Cimeira do G20: Ramaphosa garante declaração conjunta apesar do boicote dos EUA
A Declaração dos Líderes da cimeira do G20 deste fim de semana refletiu um "compromisso renovado com a cooperação multilateral", disse o presidente da África do Sul, Cyril Ramaphosa, no domingo.
Ramaphosa, anfitrião da cimeira em Joanesburgo, conseguiu aprovar a declaração que aborda desafios globais como a crise climática, apesar das objecções dos Estados Unidos, que boicotaram o evento.

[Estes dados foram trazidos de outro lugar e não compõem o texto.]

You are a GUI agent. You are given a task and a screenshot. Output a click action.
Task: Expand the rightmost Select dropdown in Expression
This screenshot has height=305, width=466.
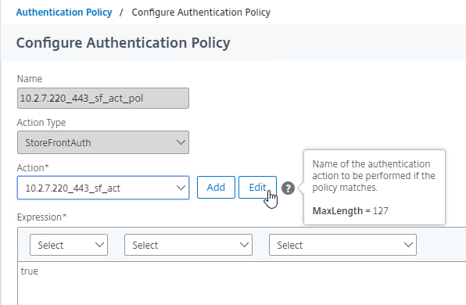pyautogui.click(x=342, y=245)
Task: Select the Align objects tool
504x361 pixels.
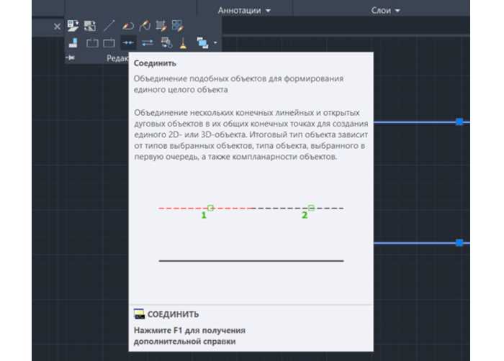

No seu discurso na cerimónia de encerramento da cimeira, Ramaphosa afirmou que a declaração demonstra que os "objectivos partilhados pelos líderes mundiais superam as nossas diferenças".
O presidente dos EUA, Donald Trump, boicotou a cimeira de 22 e 23 de Novembro devido a alegações – amplamente desmentidas – de que o governo de maioria negra do país anfitrião persegue a sua minoria branca.
Trump rejeitou também a agenda da África do Sul de promover a solidariedade e ajudar as nações em desenvolvimento a adaptarem-se ao agravamento dos desastres climáticos, a fazerem a transição para a energia limpa e a reduzirem os seus custos excessivos com dívidas.
Mas Ramaphosa conseguiu o consenso dos líderes presentes na cimeira, a primeira no continente africano, para uma declaração conjunta utilizando o tipo de linguagem há muito rejeitada pelo governo norte-americano.
O documento da cimeira enfatizou a gravidade das alterações climáticas e a necessidade de uma melhor adaptação às mesmas, elogiando as metas ambiciosas para impulsionar as energias renováveis e observando os níveis exorbitantes de encargos com o serviço da dívida que os países pobres enfrentam.
A cimeira ocorreu numa altura de tensões elevadas entre as potências mundiais devido à guerra da Rússia na Ucrânia e às tensas negociações climáticas na COP30, no Brasil.
Os EUA assumem a presidência rotativa do G20 após a cimeira de Joanesburgo, mas a África do Sul rejeitou uma proposta dos EUA para enviar um funcionário da embaixada para a transição no lugar de Trump, alegando que isso violaria o protocolo.
A Casa Branca acusou Ramaphosa de se recusar a facilitar uma transição tranquila da presidência do G20.